--- START ---

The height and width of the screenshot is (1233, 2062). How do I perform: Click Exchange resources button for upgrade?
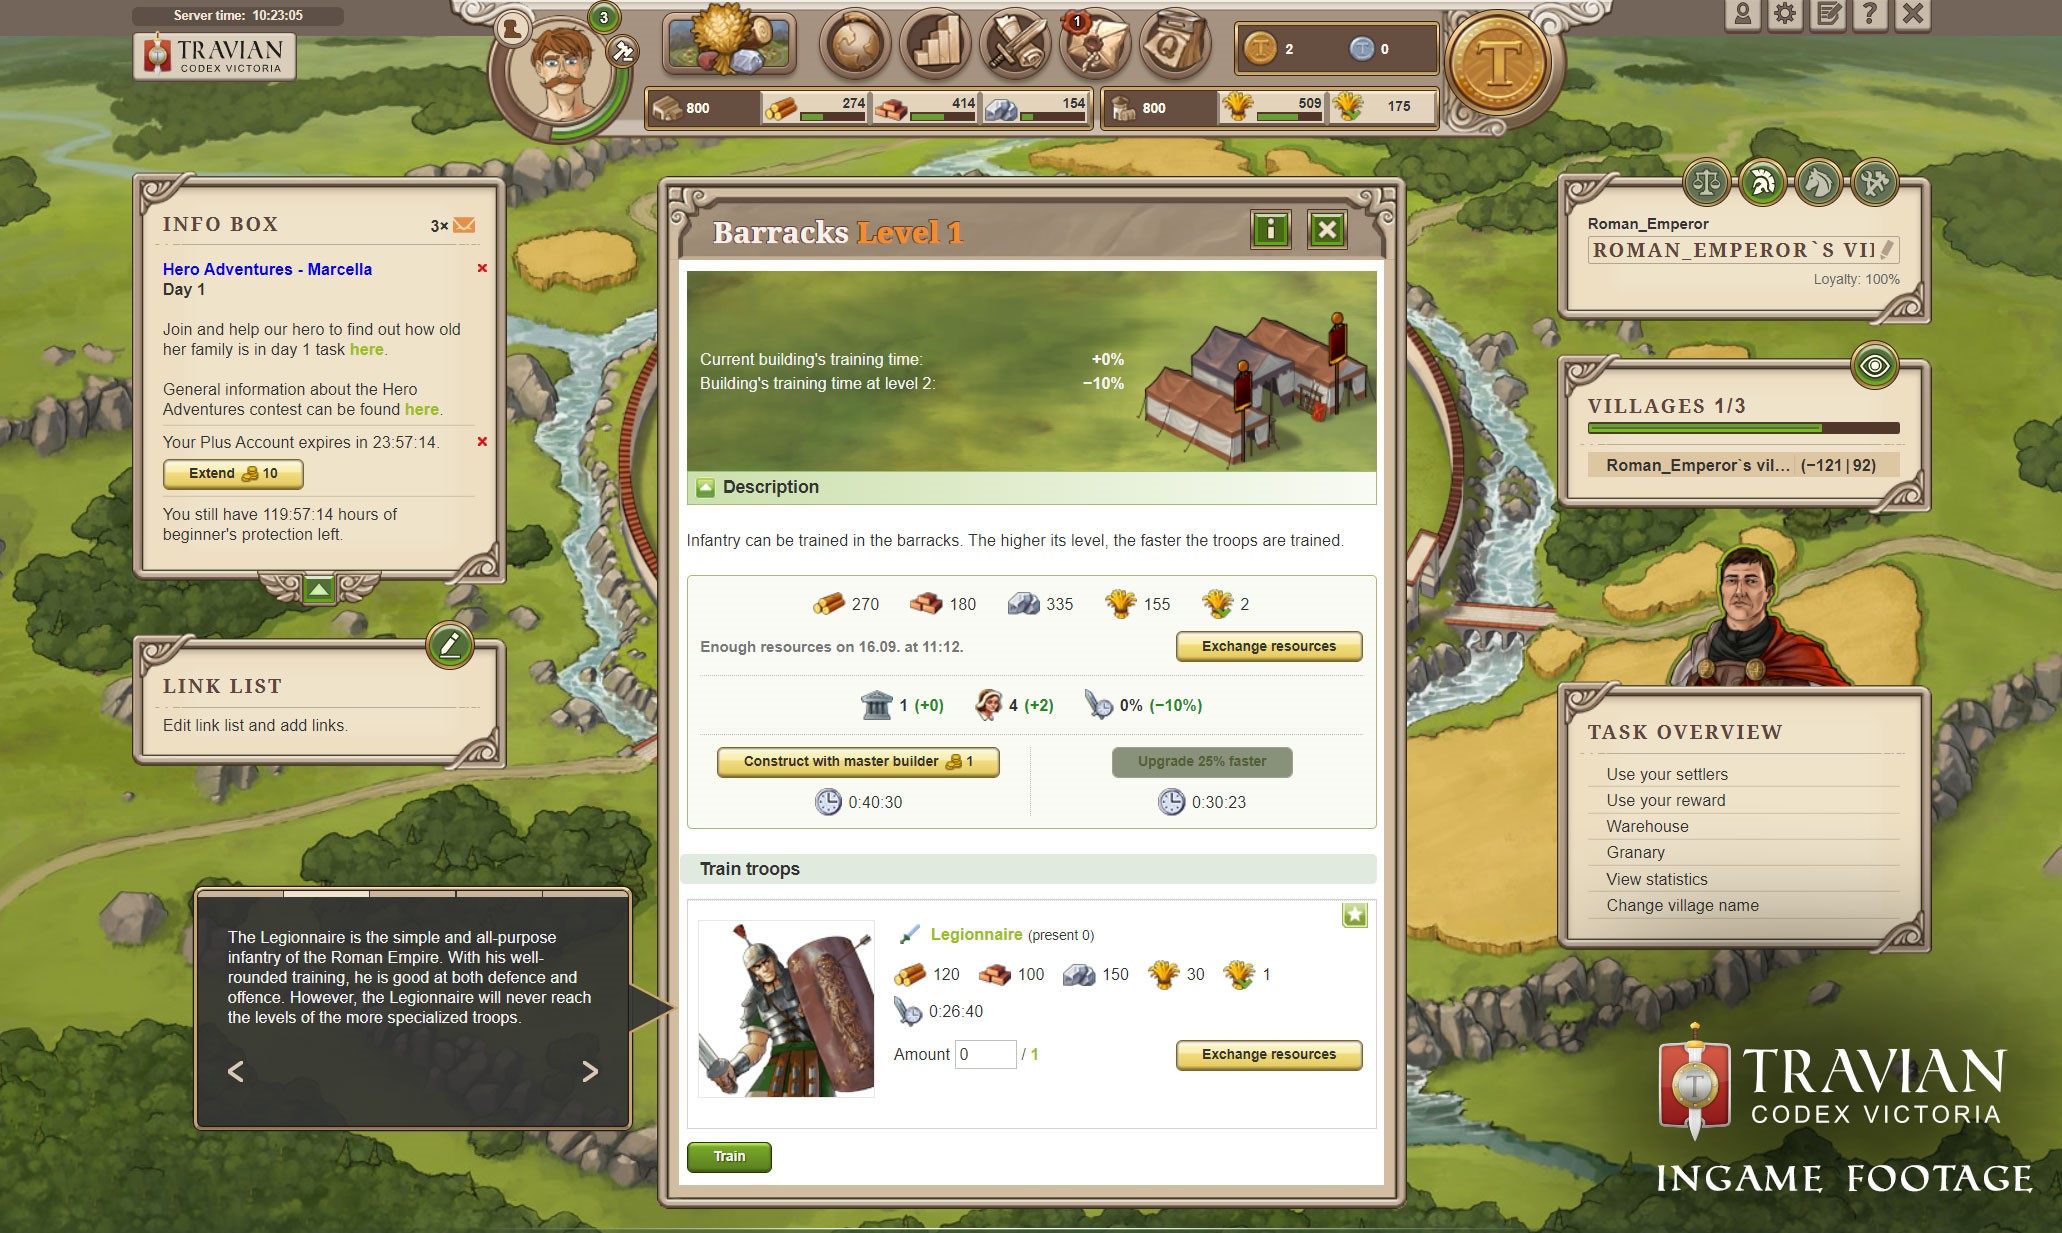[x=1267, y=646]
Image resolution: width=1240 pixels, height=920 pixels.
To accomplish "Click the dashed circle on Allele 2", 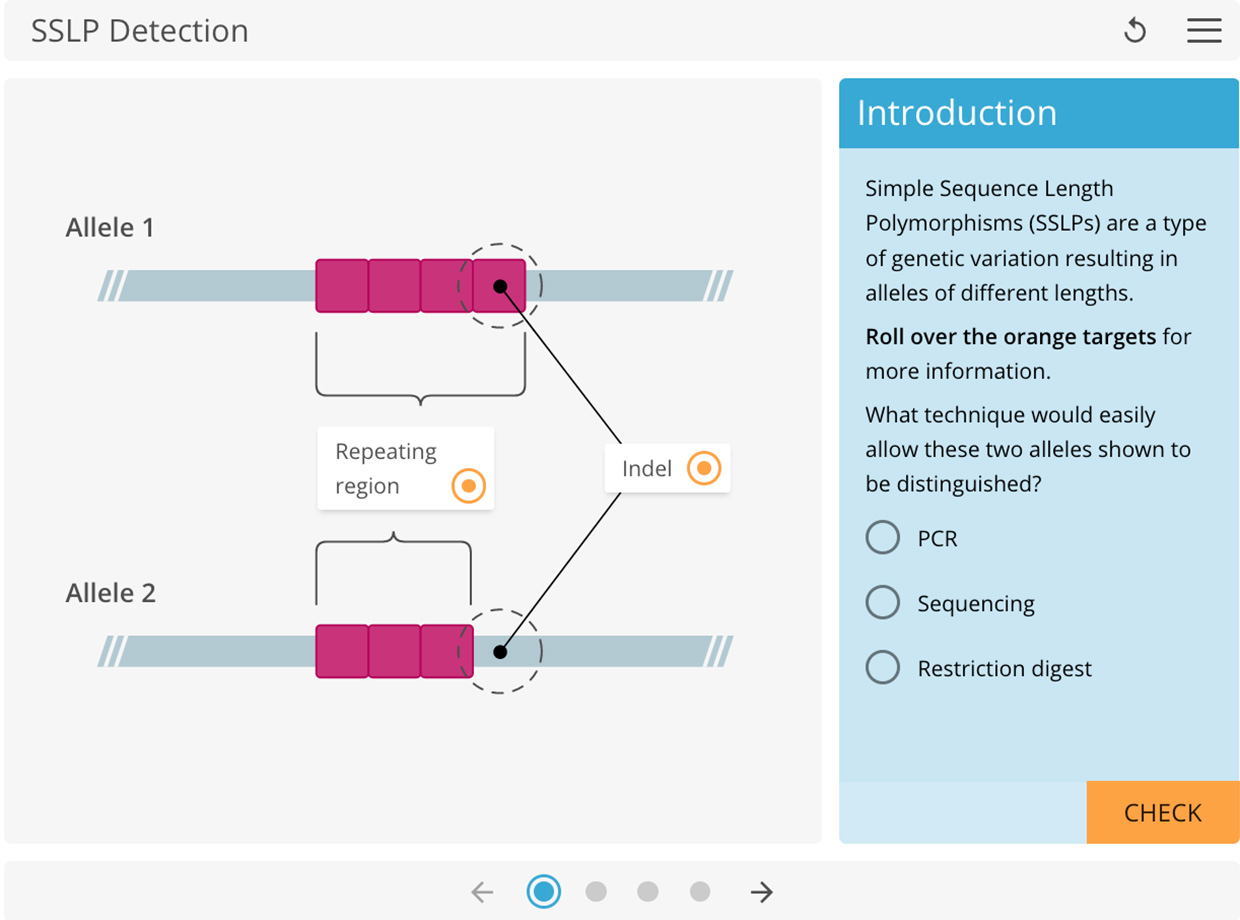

--- END ---
--- START ---

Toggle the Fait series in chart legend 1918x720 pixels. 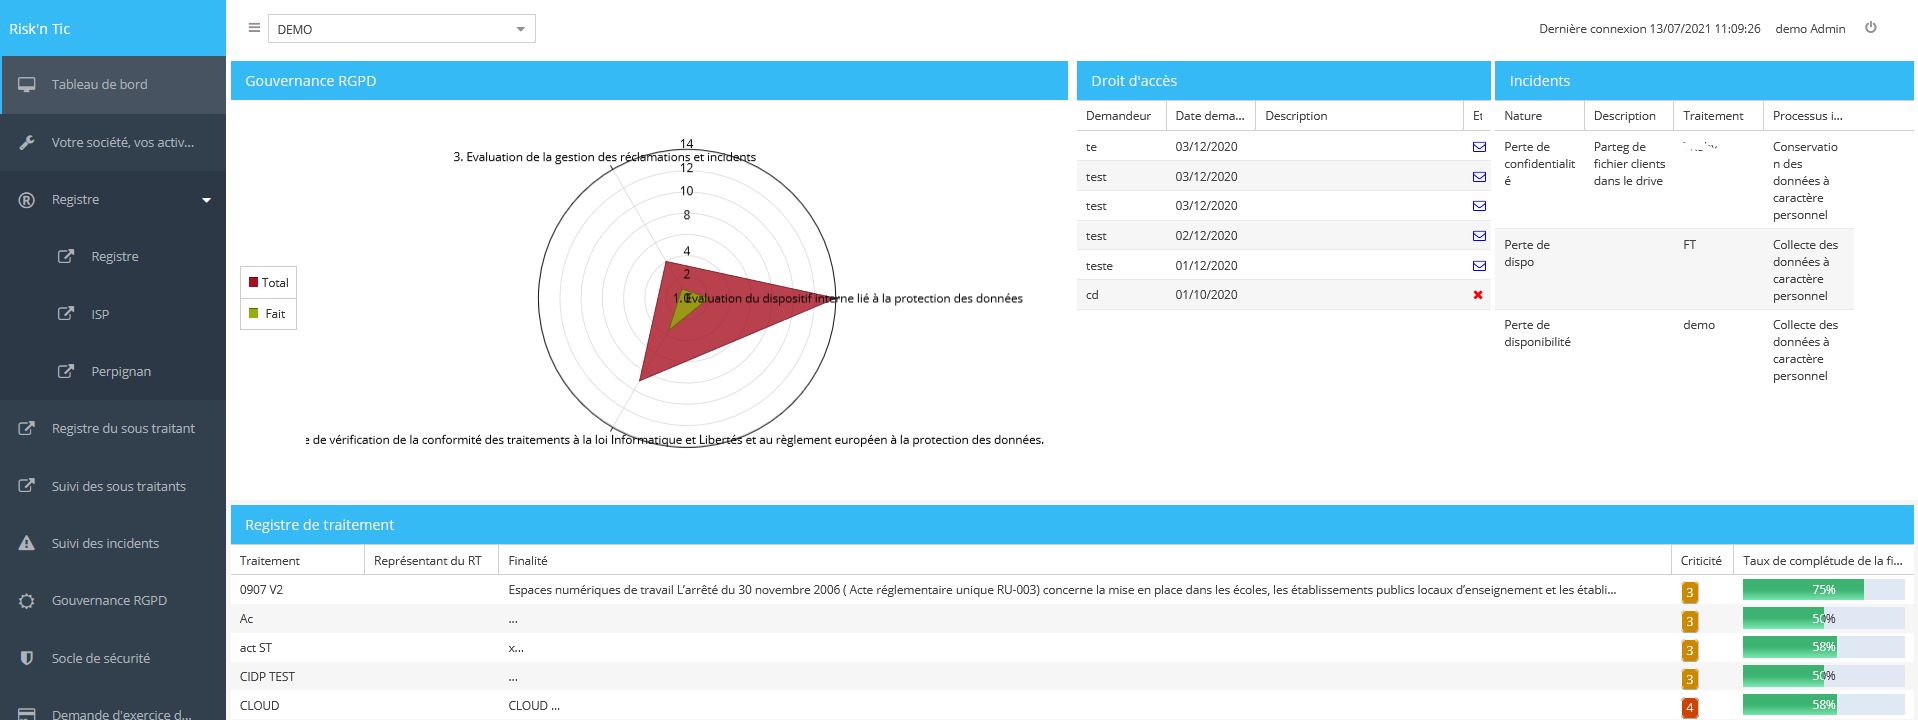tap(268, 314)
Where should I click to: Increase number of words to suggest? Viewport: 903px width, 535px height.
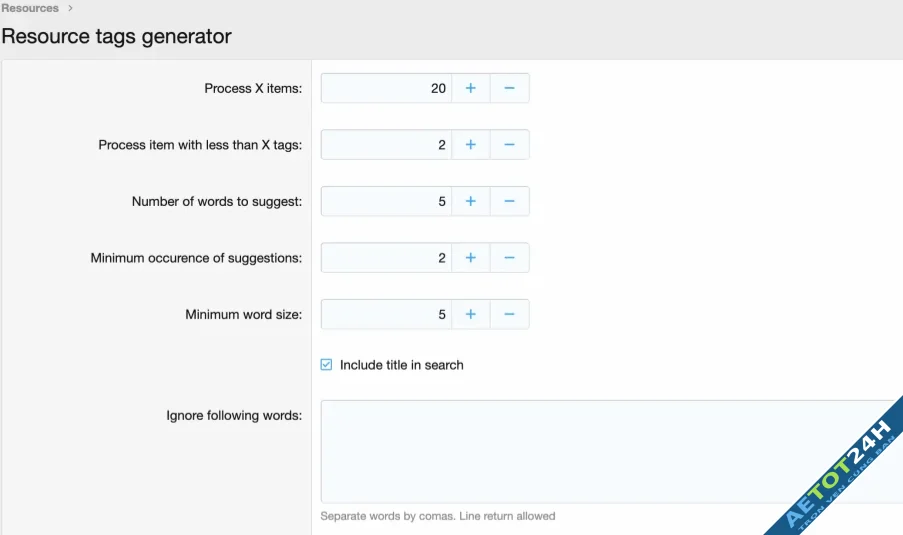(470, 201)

--- END ---

**What you will do**
Starting at the line above that contains "The height and", transcribe every line exactly through the line that contains "the dashed circle", including that last one, and skip the pictures.

**Reply**
The height and width of the screenshot is (1233, 2062). How do I perform: Click Exchange resources button for upgrade?
[x=1267, y=646]
Image resolution: width=1240 pixels, height=920 pixels.
To accomplish "Click the dashed circle on Allele 2", 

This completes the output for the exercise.